Due to the use of the special material, the extra time, and the work it takes to be made, this custom-made one is more expensive than the other types. But it provides the most comfort, protection, and best fit. It is widely recommended by dentists.
Although mouth guards are readily available over the counter at sports stores and other retailers, it is better to get a customized mouth guard from a dentist. Professional dental guards provide the most accurate fit when compared to the store bought ones.

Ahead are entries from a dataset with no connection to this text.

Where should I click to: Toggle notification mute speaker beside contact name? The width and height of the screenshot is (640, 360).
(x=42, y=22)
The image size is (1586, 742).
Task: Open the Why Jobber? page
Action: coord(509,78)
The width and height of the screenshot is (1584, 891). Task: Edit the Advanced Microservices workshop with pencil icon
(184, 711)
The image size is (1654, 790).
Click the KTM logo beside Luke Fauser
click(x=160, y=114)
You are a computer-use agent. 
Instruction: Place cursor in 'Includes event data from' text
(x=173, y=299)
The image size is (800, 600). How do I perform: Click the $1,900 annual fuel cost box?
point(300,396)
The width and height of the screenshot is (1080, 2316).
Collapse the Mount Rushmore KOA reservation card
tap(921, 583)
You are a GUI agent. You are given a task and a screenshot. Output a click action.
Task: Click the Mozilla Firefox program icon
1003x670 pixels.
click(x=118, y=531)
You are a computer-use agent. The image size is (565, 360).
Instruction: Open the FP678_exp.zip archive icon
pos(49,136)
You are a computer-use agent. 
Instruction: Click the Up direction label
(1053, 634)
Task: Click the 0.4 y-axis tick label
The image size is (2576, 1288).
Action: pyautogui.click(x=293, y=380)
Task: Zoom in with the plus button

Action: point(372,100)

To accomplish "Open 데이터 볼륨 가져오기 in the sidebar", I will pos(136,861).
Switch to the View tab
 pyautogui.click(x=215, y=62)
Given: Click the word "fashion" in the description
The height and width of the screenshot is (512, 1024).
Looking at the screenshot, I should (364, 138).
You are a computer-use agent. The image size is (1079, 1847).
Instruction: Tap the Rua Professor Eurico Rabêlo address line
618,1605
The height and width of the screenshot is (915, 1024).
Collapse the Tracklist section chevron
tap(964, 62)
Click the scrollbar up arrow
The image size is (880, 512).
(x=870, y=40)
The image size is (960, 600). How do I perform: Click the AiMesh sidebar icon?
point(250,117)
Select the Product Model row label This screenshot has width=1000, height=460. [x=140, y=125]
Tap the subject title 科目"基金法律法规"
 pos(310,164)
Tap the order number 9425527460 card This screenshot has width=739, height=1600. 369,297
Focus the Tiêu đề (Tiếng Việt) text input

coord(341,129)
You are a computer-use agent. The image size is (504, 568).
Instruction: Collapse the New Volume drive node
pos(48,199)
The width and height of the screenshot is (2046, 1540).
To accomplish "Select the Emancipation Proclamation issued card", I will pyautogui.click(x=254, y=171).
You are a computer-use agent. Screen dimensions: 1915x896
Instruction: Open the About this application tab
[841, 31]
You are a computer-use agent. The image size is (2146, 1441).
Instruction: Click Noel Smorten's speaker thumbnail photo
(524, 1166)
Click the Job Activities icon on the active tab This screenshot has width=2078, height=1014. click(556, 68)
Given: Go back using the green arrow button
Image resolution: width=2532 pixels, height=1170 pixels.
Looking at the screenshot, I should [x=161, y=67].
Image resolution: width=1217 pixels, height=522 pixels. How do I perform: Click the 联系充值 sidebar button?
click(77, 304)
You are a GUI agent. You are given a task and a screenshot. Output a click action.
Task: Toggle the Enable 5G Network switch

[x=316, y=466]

Buying an over-the-counter dental guard that is improperly fitted may cause pain and more complications with prolonged usage. These guards are also typically made of inferior materials, meaning they need to be replaced more often.
If you become a candidate for a mouth guard due to any of the reasons stated earlier, your dentist will analyze your needs and make a proper recommendation. Also with the professional supervision and oversight that a dentist provides, you can quickly identify any adjustments that may need to be made over time.
When Is A Mouth Guard Used?
1. In Contact Sports
They are used in sports where there is a high chance that the face and jaw may be hit, for example, baseball, boxing, mixed martial arts, rugby, wrestling, and football. They may also prevent or reduce the extent of a concussion in the event of an injury to the jaw. A lot of these sports make the use of a mouth guard compulsory.
2. To Reduce Strain Over The Joint
Dentists utilize night guards as a means to reduce strain over the joint in the jaw region (temporomandibular joint) in patients with joint disorders. This helps in correcting the condition and also for alleviating pain and other symptoms.
With regular use of a night guard, the symptoms are less severe. There are fewer headaches, less clenching, less popping and clicking of the jaw.
3. To Prevent Wearing Down Of The Teeth In Bruxism
This is usually worn at night and is called a night guard. Individuals who suffer from bruxism(teeth grinding) benefit from using a night guard because it helps achieve a better quality of sleep.
It also helps prevent sore and tense muscles around the jaw from constant biting during the night. A night guard can also protect the teeth from wearing down due to grinding and pressure.
A mouth guard may be used during dental procedures like tooth bleaching so as to protect the teeth.
Mouth guards are used to treat snoring and some sleep disorders.
Mouth guards are essentially important especially in contact sports because they provide protection to the teeth and gums. They can be gotten over-the-counter at sports stores and also custom made at the dental clinic or laboratories.
In order to get the best and most effective use of a mouth guard, proper cleaning and care are very essential. It also needs to be stored in a clean, well-ventilated case when not in use.
If the cleaning guidelines are properly followed, your mouth guard should last for a long time.